Inoltre, l’indicatore considerato – quello delle retribuzioni contrattuali orarie – dipende soprattutto dalla contrattazione collettiva tra sindacati e associazioni dei datori di lavoro, non dalle decisioni del governo. Come detto, l’indice misura i salari tabellari previsti dai contratti nazionali, cioè le cifre fissate nei CCNL, e non tiene conto di interventi approvati dal governo come il taglio del cuneo fiscale, le detrazioni o i bonus che incidono sullo stipendio netto in busta paga e a contenere la perdita del potere d’acquisto.
Infine, anche sul fronte dei prezzi il margine di azione di un governo nazionale è limitato: l’inflazione dipende in larga parte da fattori internazionali, come l’andamento dei costi dell’energia, delle materie prime e delle catene di approvvigionamento.

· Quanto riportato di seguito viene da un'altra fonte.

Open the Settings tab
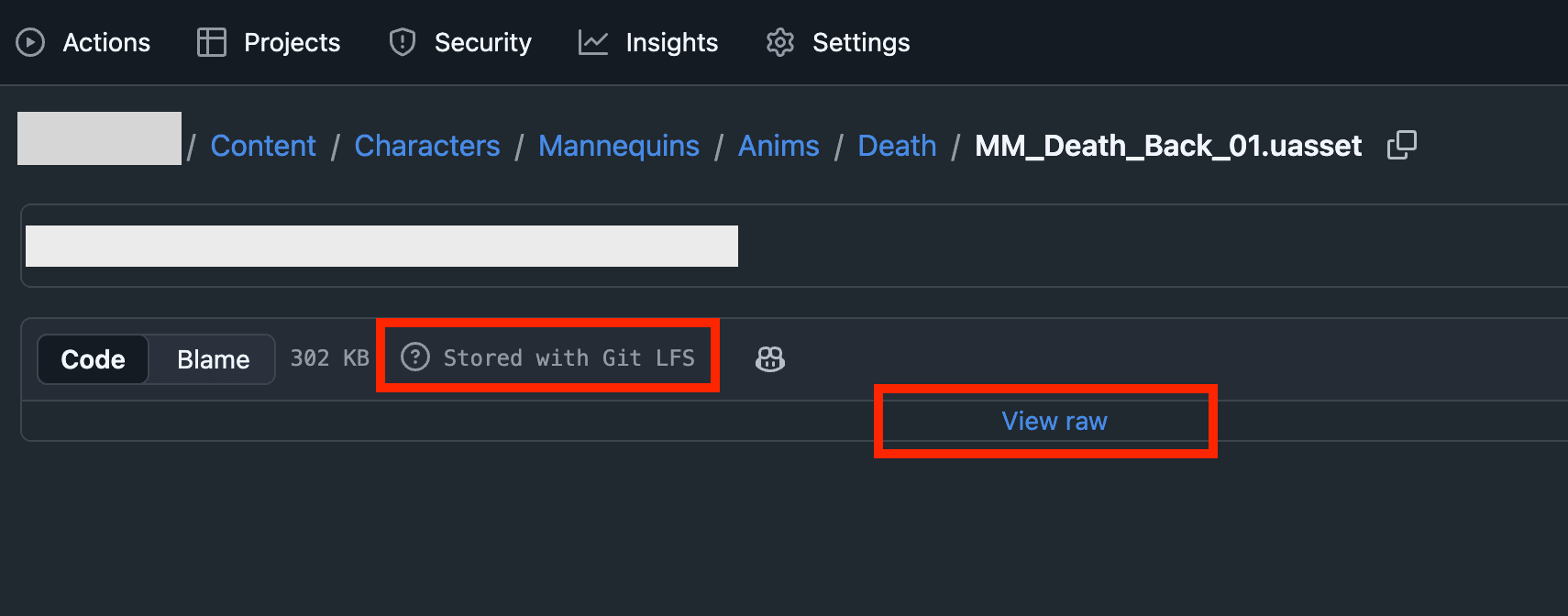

Un governo può però attenuarne gli effetti, per esempio con politiche di sostegno ai redditi.
Per tutte queste ragioni, attribuire interamente al governo Meloni la perdita di potere d’acquisto registrata tra il 2021 e il 2025 è scorretto: i dati dell’ISTAT descrivono un fenomeno economico complesso, iniziato prima dell’attuale esecutivo e influenzato da dinamiche che vanno oltre le politiche nazionali.